You see, there are more than just ropes involved, and the further you progress into the game the more obstacles get placed in your way and the more different objects you have at your disposal to help you avoid them. It's easy to cut the ropes; just swipe your finger across it at any point. Eventually you'll have spikes to avoid that will destroy the candy. You'll have spiders crawling along the ropes heading towards the candy, and you have to make sure that particular rope is cut before the spider reaches it.
You'll have bubbles that float up into the air when the candy is inside them, and you have to touch the bubble to pop it at just the right time. Bellows that you tap to blow the candy to one side or the other; or electricity that will destroy the candy if it touches it. Oh, and all the while you'll be trying to bump the candy into 3 stars that are placed around the level before you give the candy to Om Nom. In some levels getting all 3 stars is easy, but in others it is deceptively difficult.
Sometimes you'll have to be precise, other times you'll have to be fast, and later levels will often require both skills. Many times it will be frustrating as you have only a few different things to do, and none of them seem to work to get all of the stars. Try, try... try, try, try again. The physics are surprisingly accurate though, so with some trial-and-error and some careful consideration every level can be completed within a few minutes.
I usually break out this game or one of the other casual games I have on my phone when I'm sitting in the waiting room at the doctor's office or something and am going to have a few minutes to kill. I'll play through a couple of levels while waiting, and when it's time to go I can just shut it off and not worry about losing my place or getting to a save point like I would in many other games. The controls are all real easy -- touch this, tap that -- and they execute smoothly. Occasionally you'll have something like a rope that needs cut hanging across a bubble that you don't want popped yet and you'll accidentally pop the bubble because they're so close or overlapping. Granted that's annoying, but since the levels are so short and only take 10-30 seconds each to complete you don't feel quite as annoyed having to restart the level again when it happens.
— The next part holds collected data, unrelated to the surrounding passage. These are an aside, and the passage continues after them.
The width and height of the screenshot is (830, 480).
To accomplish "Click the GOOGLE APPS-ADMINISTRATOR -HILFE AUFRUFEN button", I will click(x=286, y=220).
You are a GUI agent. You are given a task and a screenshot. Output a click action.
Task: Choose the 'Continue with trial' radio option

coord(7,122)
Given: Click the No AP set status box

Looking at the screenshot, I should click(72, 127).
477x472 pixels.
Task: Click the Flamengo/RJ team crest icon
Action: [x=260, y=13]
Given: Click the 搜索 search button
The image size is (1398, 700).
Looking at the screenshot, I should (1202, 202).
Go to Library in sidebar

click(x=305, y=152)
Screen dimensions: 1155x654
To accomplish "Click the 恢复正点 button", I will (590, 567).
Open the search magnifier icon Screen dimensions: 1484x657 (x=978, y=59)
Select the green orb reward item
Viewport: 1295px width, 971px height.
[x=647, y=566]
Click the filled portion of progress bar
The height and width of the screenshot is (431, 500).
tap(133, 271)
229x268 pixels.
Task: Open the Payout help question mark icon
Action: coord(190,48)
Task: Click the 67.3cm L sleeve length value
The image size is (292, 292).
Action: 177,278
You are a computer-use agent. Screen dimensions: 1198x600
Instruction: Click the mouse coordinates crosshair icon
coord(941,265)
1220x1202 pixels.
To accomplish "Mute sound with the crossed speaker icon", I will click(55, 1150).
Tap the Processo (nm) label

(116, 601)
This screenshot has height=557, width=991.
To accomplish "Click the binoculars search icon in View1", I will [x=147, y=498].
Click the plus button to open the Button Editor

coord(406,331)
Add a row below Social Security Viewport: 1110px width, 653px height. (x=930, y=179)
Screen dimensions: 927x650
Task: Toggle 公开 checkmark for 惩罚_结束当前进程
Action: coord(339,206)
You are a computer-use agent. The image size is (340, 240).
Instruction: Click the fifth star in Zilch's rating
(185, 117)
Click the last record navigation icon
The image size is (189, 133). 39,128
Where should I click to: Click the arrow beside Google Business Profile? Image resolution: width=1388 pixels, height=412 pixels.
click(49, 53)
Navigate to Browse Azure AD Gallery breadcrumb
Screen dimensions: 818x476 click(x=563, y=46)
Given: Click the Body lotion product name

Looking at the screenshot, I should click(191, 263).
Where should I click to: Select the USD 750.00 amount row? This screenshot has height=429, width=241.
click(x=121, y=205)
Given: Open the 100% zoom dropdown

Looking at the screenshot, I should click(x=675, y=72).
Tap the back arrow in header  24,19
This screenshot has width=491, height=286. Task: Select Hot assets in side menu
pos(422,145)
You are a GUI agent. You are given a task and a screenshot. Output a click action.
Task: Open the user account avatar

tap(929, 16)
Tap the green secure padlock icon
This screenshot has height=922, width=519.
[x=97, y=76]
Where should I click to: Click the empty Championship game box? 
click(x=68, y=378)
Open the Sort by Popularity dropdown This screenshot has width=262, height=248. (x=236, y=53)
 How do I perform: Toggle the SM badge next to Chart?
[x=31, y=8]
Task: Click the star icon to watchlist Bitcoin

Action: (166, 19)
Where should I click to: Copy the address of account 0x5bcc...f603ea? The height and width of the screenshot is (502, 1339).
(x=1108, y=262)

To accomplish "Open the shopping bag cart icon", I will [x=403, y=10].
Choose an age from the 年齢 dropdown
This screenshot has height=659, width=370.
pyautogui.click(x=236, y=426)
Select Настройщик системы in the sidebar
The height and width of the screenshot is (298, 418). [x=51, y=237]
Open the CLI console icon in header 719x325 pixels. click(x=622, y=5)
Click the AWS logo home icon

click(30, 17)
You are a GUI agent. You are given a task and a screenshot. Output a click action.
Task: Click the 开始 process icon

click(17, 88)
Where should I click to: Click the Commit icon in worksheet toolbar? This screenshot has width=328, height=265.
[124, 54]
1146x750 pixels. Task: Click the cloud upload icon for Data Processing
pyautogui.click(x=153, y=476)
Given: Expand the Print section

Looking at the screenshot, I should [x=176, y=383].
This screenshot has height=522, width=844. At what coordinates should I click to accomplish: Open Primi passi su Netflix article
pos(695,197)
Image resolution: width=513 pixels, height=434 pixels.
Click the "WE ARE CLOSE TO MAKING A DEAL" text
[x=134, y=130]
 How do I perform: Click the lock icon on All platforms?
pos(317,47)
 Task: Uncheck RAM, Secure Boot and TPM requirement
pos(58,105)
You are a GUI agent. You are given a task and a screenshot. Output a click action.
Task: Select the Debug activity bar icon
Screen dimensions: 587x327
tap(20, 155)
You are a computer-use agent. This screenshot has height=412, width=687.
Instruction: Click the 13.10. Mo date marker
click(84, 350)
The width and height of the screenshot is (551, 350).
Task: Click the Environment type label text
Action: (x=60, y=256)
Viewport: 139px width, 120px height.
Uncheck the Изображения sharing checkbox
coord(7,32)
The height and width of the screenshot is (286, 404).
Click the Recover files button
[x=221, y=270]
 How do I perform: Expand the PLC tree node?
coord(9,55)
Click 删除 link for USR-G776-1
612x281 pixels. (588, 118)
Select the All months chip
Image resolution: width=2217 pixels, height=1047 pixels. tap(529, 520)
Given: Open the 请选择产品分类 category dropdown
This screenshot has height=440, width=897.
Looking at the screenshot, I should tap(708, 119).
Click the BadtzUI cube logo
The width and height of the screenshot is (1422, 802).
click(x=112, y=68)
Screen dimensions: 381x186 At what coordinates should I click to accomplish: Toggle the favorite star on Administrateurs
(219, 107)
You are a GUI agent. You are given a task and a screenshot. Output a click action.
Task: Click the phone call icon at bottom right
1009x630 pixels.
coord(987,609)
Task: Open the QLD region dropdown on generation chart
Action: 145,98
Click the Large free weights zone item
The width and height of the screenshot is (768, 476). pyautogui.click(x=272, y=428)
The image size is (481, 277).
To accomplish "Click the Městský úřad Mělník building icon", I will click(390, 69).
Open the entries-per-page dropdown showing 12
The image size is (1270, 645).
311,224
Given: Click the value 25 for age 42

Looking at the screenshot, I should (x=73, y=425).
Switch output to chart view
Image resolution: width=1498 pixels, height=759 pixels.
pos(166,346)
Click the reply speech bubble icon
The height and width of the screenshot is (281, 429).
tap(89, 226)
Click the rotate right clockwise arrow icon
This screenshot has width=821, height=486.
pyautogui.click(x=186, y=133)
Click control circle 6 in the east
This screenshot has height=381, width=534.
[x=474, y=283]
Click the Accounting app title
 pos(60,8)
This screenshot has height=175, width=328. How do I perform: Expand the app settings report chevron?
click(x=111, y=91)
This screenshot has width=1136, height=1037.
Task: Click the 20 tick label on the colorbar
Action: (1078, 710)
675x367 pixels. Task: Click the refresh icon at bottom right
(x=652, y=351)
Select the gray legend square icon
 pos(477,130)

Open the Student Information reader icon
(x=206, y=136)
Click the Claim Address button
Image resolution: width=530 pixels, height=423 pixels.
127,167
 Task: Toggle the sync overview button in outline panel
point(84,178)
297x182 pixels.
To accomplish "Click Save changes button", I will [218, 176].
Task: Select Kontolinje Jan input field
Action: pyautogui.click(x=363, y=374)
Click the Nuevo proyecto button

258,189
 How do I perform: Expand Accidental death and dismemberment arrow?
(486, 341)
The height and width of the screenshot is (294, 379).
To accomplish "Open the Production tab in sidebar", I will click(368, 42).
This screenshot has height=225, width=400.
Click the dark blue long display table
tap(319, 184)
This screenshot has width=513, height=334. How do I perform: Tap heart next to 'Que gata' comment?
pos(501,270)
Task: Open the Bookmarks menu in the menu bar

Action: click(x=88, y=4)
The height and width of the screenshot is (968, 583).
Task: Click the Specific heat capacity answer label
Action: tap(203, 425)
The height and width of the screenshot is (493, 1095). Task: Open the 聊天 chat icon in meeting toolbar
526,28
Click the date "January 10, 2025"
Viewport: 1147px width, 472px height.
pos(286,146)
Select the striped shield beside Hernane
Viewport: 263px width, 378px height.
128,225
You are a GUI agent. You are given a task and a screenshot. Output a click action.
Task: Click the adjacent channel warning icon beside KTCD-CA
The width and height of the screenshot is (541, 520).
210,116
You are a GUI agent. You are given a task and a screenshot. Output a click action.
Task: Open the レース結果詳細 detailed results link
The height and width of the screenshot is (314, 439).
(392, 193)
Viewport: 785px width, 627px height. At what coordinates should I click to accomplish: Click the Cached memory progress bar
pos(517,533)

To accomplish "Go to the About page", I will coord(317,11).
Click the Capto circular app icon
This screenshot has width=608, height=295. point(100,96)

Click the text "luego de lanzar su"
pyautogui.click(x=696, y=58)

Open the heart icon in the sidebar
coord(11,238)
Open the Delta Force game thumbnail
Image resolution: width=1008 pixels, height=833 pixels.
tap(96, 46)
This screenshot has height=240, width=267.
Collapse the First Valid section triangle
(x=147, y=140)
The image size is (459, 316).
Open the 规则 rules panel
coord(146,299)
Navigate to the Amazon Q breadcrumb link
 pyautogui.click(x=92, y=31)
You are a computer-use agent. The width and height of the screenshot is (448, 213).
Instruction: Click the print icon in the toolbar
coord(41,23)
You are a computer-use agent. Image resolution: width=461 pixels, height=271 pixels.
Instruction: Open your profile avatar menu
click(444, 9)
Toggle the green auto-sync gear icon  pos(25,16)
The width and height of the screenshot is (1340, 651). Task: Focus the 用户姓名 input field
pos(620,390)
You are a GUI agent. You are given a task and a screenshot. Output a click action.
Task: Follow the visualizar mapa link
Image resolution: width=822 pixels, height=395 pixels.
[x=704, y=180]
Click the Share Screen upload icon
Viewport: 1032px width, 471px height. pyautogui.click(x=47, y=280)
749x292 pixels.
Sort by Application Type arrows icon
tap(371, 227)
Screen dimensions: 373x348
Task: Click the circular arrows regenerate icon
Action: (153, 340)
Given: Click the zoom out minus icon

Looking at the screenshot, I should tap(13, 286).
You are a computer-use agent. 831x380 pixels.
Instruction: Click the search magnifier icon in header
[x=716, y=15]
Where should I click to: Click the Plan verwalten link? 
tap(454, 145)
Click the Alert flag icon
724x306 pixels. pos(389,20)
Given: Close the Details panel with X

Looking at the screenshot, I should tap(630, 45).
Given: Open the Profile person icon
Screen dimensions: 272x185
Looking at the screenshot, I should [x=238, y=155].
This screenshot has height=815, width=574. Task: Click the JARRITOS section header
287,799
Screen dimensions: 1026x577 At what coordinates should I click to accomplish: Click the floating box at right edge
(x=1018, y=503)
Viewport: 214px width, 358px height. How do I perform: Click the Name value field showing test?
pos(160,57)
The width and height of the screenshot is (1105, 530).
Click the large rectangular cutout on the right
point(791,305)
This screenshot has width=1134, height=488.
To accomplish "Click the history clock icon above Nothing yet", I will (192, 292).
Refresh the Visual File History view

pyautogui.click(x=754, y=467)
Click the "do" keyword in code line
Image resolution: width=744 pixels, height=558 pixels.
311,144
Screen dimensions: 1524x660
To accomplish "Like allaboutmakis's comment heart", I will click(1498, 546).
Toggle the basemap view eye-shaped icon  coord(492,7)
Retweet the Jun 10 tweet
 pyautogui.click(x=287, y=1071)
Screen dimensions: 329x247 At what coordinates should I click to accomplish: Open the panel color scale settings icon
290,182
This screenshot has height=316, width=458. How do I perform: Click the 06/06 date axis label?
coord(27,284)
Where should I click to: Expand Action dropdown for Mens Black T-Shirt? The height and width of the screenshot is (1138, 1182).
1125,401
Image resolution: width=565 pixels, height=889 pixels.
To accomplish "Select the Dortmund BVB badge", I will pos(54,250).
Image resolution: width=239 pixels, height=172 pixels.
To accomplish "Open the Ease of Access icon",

A good chunk of the levels take place on a single screen, but many scroll in one direction or another to expand the play area. Everything takes place on a flat plane with Om Nom usually at the bottom of the screen, and there are hundreds of levels organized into various "boxes". Each box contains 25 levels, and at the time of this writing there are 11 different boxes ranging from the cardboard box at the beginning and the DJ box at the end. Only the first box is unlocked at the start, but as you collect the stars in each level you unlock the next boxes with the final DJ box requiring 550 stars to unlock.
The graphics are polished and colorful while the animations are smooth. The sound effects are cute and fit the theme of the game nicely, and while the background music is nice and mellow it does get fairly repetitive. Often I have the sound turned all the way down when I play because I'm sitting in a waiting room or someplace that I don't want to bother other people, but when I happen to play a couple of levels sitting at home I usually just leave it up. You can turn off the sound and music separately though, so if it gets repetitive just turn off the background music and be done with it.
Cut the Rope is a pretty decent game overall, and while it's not the type of game I usually get into I really wanted a few small casual games to play here and there since my son was born. Appointments and stuff are really boring, and Cut the Rope turned out to be just the right amount of time sink to help eliminate that problem. Definitely pick it up if you're into casual puzzle games.